Isabelle/HOL is a wide-spectrum theorem-prover, implemented as an embedding of
Higher-Order Logic (HOL) into the Isabelle generic proof assistant
(isabelle.in.tum.de). It has a high degree of automation, including an ability
to link to third-party verification tools, and a very large library of verified
mathematical theorems, covering number and set theory, algebra, analysis. It is
based on the idea of a small trusted code kernel that defines an encapsulated
datatype representing a theorem, which can only be constructed using methods in
the kernel for that datatype, but which also scales effectively regardless of
how many theorems are so proven.
It is implemented using `polyml`, with the IDE implemented using Scala,
is open-source, and is easy to install.
However, like Frama-C, it is also a very large software suite.

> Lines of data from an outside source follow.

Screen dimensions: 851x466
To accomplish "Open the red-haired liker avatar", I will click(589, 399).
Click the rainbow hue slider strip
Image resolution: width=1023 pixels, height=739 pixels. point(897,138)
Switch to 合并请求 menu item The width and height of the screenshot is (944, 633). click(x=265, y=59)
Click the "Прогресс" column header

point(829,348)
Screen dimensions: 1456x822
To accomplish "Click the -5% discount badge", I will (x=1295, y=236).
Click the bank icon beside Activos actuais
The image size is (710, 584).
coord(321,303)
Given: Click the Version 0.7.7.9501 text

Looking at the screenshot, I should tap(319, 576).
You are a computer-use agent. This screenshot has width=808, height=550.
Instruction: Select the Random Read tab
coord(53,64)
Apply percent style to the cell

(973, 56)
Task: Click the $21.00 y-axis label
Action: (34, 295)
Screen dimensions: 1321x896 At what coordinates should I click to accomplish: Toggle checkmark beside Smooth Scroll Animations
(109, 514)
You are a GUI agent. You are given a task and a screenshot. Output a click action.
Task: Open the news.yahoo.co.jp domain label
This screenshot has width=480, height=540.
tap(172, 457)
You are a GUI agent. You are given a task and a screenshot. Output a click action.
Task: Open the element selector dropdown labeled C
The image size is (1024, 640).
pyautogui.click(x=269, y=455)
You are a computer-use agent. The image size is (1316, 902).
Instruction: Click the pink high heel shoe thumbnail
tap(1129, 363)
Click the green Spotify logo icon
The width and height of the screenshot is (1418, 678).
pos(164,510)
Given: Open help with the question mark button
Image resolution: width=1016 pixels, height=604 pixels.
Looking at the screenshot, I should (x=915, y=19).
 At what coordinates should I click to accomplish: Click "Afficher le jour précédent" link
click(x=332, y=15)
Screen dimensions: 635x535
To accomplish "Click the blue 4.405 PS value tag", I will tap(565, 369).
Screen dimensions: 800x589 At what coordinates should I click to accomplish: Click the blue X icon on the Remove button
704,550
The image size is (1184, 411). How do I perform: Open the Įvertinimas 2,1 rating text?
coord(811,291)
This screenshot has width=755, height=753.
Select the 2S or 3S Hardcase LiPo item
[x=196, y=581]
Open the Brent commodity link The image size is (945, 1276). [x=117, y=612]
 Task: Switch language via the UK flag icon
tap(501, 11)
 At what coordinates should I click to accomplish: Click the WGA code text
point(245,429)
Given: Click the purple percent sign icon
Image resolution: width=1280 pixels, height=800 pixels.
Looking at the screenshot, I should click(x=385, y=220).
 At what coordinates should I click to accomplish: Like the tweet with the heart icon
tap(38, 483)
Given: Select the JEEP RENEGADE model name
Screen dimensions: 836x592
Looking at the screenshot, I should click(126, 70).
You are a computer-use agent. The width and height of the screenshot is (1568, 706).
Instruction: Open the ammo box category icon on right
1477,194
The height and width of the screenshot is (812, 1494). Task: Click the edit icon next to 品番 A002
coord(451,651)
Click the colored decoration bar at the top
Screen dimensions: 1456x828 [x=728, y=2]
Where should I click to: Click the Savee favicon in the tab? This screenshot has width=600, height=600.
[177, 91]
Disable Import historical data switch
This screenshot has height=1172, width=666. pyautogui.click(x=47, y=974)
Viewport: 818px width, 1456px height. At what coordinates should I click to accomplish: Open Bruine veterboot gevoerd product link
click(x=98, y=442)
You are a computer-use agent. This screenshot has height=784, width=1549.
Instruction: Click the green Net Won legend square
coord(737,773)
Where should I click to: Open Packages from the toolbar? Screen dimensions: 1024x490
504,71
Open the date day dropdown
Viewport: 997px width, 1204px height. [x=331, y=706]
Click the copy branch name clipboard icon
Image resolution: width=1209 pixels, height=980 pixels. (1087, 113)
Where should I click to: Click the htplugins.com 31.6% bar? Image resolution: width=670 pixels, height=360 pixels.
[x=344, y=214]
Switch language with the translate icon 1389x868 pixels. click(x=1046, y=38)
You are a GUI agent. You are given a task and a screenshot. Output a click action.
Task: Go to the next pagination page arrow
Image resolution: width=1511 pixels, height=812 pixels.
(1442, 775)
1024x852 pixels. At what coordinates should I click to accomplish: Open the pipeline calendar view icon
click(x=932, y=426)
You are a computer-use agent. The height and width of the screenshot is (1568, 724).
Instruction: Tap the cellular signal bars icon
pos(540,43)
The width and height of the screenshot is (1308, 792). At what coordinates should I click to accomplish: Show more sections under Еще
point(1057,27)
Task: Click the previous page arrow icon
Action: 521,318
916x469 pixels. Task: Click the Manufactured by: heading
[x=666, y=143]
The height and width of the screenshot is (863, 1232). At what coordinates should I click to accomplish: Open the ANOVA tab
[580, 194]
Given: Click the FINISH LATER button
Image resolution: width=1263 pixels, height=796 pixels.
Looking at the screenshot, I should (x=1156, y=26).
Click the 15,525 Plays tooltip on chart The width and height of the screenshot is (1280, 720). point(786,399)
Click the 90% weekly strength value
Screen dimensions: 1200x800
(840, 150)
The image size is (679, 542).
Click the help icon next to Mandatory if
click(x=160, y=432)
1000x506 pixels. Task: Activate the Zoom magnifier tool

Formal Method actually used
---------------------------

A good survey of formal techniques and testing
is found in a 2009 ACM survey paper :cite:`Hierons:2009:FMT`.
Here they clearly state:

  "The most important role for formal verification in testing
  is in the automated generation of test cases.
  In this context,
  model checking is the formal verification technology of choice;
  this is due to the ability of model checkers
  to produce counterexamples
  in case a temporal property does not hold for a system model."

Promela/SPIN
^^^^^^^^^^^^

The current use of formal methods in RTEMS is based on using the Promela
language to model key RTEMS features,
in such a way that tests can be generated using the SPIN model checker
(spinroot.com).
Promela is quite a low-level modelling language that makes it easy to get close
to code level, and is specifically targeted to modelling software. It is one of
the most widely used model-checkers, both in industry and education. It uses
assertions, and :term:`Linear Temporal Logic` (:term:`LTL`) to express properties of
interest.

Given a Promela model that checks key properties successfully,
tests can be generated for a property *P* by asking
SPIN to check the negation of that property.
There are ways to get SPIN to generate multiple/all possible counterexamples,
as well as getting it to find the shortest.